Jeremy Jaspers
“Other Voices, Other Rooms”
New York, 245 Tenth Avenue
Through his evocative, sensual tableaux, Jeremy Jaspers (b. 1977; Berlin, Germany) investigates psychological conflict, economies of desire, and the dynamics of queer love. His intimate portraits and carefully arranged figurative compositions present men in the throes of love affairs, privately lazing in the safety of secluded rooms, or meandering covertly through the dim corridors of old cities. Through thinly veiled windows, doors left ajar, alleyways, and computer screens, viewers of Jaspers’ work are made voyeurs into the private lives of contemporary urbanites, queer existence, and underground communities.
Jaspers is profoundly influenced by the work of Truman Capote, whose novel Other Voices, Other Rooms lends this exhibition its title and tells the tale of a teenage boy sent to live in his long-lost father’s mysterious manor, where he discovers much about his sexuality and himself. Like Capote, Jaspers takes an interest in the pivotal points of a person’s life when transformation occurs, be it the realization of one’s sexuality, the requital of a romantic proposition, or the first time the ego is wounded. The artist gives expression to the subtle aftereffects of these experiences, painting men who are forced to walk the line between proud display and careful concealment of their true identities. Jaspers’ palette reflects this conflict, oscillating between the moody tones of a dark city street and the bright, vibrant colors of a dance club. Both are employed in Kingdom hearts III, which presents three young men in a darkened room, two of whom embrace passionately beneath a shimmering disco ball, while the third sits dejectedly on a vibrantly colored sofa, absentmindedly gripping a video game controller. The competing emotions at play—lust, boredom, excitement, jealousy—are paramount to Jaspers’ painterly investigation of queer life today.

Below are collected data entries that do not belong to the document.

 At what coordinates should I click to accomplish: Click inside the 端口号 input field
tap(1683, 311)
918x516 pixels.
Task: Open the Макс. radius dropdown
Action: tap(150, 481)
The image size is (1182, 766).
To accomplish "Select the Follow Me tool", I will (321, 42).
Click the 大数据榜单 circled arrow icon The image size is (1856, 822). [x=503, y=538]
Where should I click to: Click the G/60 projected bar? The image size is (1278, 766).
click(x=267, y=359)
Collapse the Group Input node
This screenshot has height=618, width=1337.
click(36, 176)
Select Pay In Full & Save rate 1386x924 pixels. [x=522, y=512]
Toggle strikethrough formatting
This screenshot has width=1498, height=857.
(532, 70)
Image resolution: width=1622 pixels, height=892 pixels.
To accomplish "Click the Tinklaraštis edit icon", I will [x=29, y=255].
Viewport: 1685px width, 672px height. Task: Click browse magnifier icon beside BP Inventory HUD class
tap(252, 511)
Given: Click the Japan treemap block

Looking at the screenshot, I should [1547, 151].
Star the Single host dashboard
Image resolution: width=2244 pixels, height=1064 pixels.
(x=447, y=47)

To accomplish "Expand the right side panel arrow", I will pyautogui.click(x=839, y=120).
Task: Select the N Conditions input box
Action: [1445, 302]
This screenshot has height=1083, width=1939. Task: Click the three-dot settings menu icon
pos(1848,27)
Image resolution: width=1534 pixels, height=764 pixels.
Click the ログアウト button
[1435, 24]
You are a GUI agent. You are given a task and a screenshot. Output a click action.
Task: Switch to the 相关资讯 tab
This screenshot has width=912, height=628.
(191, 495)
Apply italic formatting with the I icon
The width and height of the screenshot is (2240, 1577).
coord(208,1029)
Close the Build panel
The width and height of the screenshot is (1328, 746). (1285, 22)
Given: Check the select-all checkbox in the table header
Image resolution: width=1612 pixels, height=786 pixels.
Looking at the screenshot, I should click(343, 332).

Included in the exhibition is Jaspers’ largest work to date, reclining nude, a permutation. At nine by fifteen feet, the monumental painting presents a reclining nude sprawled out in the steamy enclaves of a bathhouse, poised elegantly in the style of an odalisque. Looking at the work of Jean-Auguste-Dominique Ingres, Jaspers renders his subject with supple curves and soft brushstrokes. Here, however, Jaspers settles his gaze on a man rather than a woman, upending the male gaze and conventional modes of desire that pervade the western art historical canon. The subject’s setting recalls the ancient classical tradition of bathhouses, and by extension, the tolerant attitudes the ancient Greeks and Romans held towards homosexuality. These bathhouses were sites of bathing and relaxation, but also of socializing and even romantic liaisons. Today, they serve a similar function for modern gay communities: safe spaces where men can gather and be intimate without fear of persecution. With soft blues and purples, the artist builds a dreamy, almost surreal space for his subject, whose spotted skin indicates the dermatological condition of vitiligo. Jaspers takes interest in the condition not only for its striking beauty, but also for what it represents to him: the endless combinations of circumstances that define a person. A similar pattern can be seen in the mosaic wall behind the subject: a matrix of multicolored tiles where endless combinations are possible. With this intricate wall, Jaspers nods to the infinitely diverse possibilities that constitute life today. In reclining nude, a permutation Jaspers delineates a space where all variations of experience, appearance, and identity are valid. Throughout his practice, the artist celebrates the differences that might normally subject one to social ostracism, giving them visibility and dignity in his paintings.